As this entire post suggests, a lot of meaning can be conveyed in a few context-specific words. It’s just a matter of knowing the context.
Note: thoughts like this are why it takes me forever to finish many of my writing projects.

Fandom part something

One of the interesting things that has stemmed from the corner of Homestuck fandom to which I pay attention is the surge of literary criticism.

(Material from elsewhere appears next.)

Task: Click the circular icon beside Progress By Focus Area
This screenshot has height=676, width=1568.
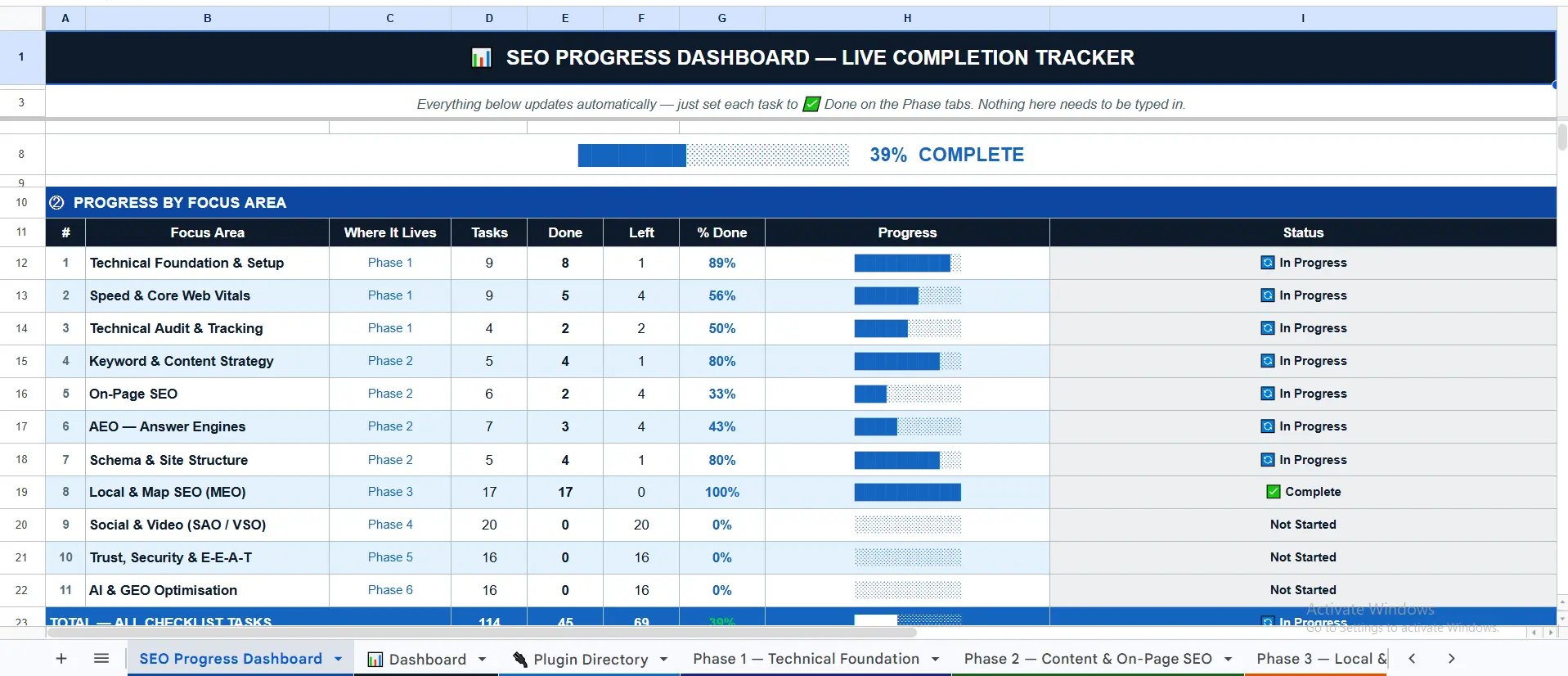Action: click(x=56, y=202)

Casual, lengthy, in depth literary criticism that examines motifs and characters and mines them for all they are worth. It’s generally referred to as ‘meta,’ since it is discussion of the story that does not directly relate to speculation about future events. It does not typically make negative statements about the original work, either, which may be a reason the word ‘criticism’ is shied away from.

To illustrate:

  • Take your high school English class around the time you had to read The Yellow Wallpaper
  • Take the worksheet or quiz with questions on it like “Who was Jennie? What was her relationship to the narrator?”*
    • Burn it.
  • Instead
    • At least one group of people is hotly debating it as a feminist critique of late-19th century treatment of post-partum depression.
    • Someone is writing a story from the perspective of Jennie.
    • Someone is writing about it as reflective of the social unrest in England throughout that time period.
    • Someone is writing about it as reflective of the untenability of separate sphere ideology in an industrialized country.
    • At least six people are writing commentary on it that I can’t even fathom.
  • Now make the source text all about teenagers kissing in space and you have the part of the Homestuck fandom that I follow.
    • It is like having a huge fantastic book club that only ever discusses one book.
This has been incredibly inspirational to bear witness to, to say the least. I think the Homestuck fandom has contributed more to me being a critical reader than most of the rationalist stuff I read, largely because it is explicitly about examining literature.
So I’m going to start an exercise: on Sunday, I’m going to post a short story. On Monday, I’m going to post about the thought process that went into it and what certain aspects of it are derived from. I will repeat as needed.
This serves a whole bunch of purposes: I will have a place to put fiction too short to submit to other places, or that I have no interest in submitting, or that have been submitted to contests and they don’t mind me reposting. I will have a log of the thought process that went in to it. And, down the road, when I have perspective on them, I will be able to read the pieces with fresh eyes and read the though process and judge how successful I was at incorporating the ideas I wanted to incorporate and what subtext I might have included unknowingly.
*To be fair, my high school English class did discuss its historical context as well, in terms of how women were treated for ‘hysteria.’